The water is slightly muddied as the last restoration did use the County Archaeologist, but as archaeology is a county provided service used by all authorities at a lower level within the county this is no surprise and doesn’t denote ownership.
So the situation we now have is that the Borough have agreed to do the work but don’t currently accept they own the Cross. That’s a start, but isn’t where we’d like to end up. What is needed is an on-going commitment that is included in the Borough’s budget and procedures that ensures that the Cross is routinely inspected and maintained as a matter of course.
In terms of the progress on the work after the initial fuss some workmen turned up to do some basic tidying up as you can see from the picture at the top of the page. More extensive work requires the approval of the Department for Culture, Media and Sport as the Cross is under the protection of Historic England.
In the interests of fairness there have been some people who have criticised the Borough for dragging their feet on the repairs. Whilst there are many things we might want to criticise the Borough for, in this case once they accepted that they were going to do the work they have followed the process correctly and they do need to get the correct approvals before they can start work. Luckily we still have plenty of time for the work to be done before the winter comes and frost and ice increase the damage. However we can’t be complacent as we are at that time of the year when plants are growing at their most vigorous and they are the the “clear and present danger”.
The Borough Council were given approval to undertake the work in the last week of June. We can only hope now that Councillor Hadland (not “Hedland”, as reported in the Northampton Chronicle and Echo newspaper) the Council Cabinet member for regeneration, enterprise and planning will get the work done in time. All we have so far is a promise to do it “as soon as practicable”, a phrase pregnant with many possibilities and excuses.
On the positive side Northampton Battlefield Society Chairman Mike Ingram is forging a strong relationship with Council Leader Jonathan Nunn to help develop a more beneficial attitude to the Town’s heritage, so we are on the front foot.

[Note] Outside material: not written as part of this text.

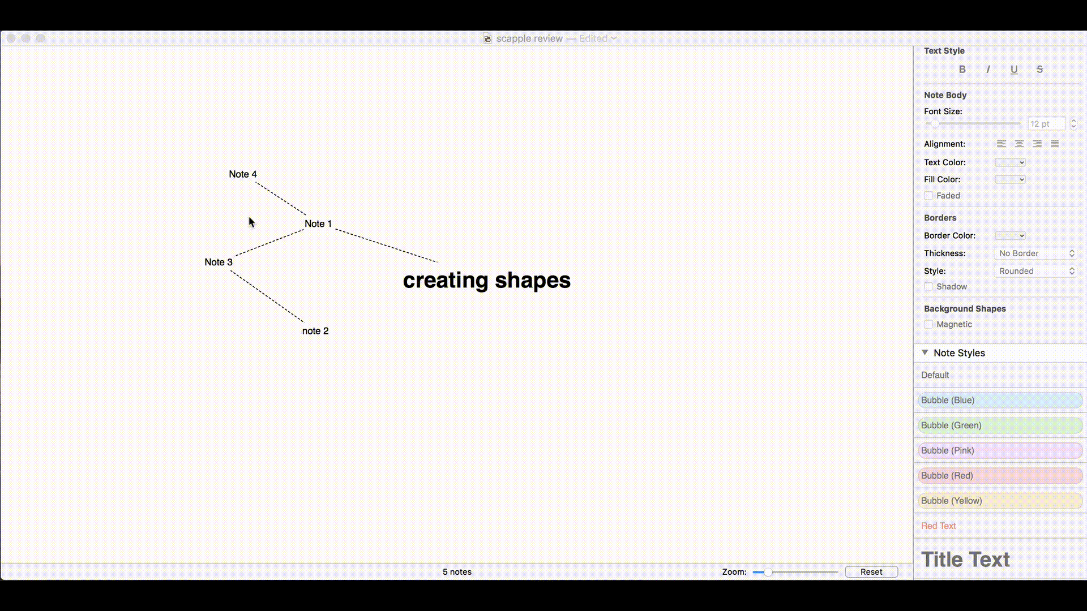Select the Bubble Blue note style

The original version of is article first appeared as an editorial in the Summer 2017 issue of “The Wild Rat”: the Newsletter of the Northamptonshire Battlefields Society. Minor changes have been made for publication in thePipeLine.
*The Wild Rat was the banner under which the Northampton militia fought.
UPDATE from thePipeLine: Northampton Battlefield Society chair Mike Ingram has reported that Historic England have completed their part of the Scheduled Monument Consent process, including completing a condition report for the Northampton Eleanor Cross. It is now up to Northampton Borough Council to ensure the necessary remedial and repair work is completed in a timely manner.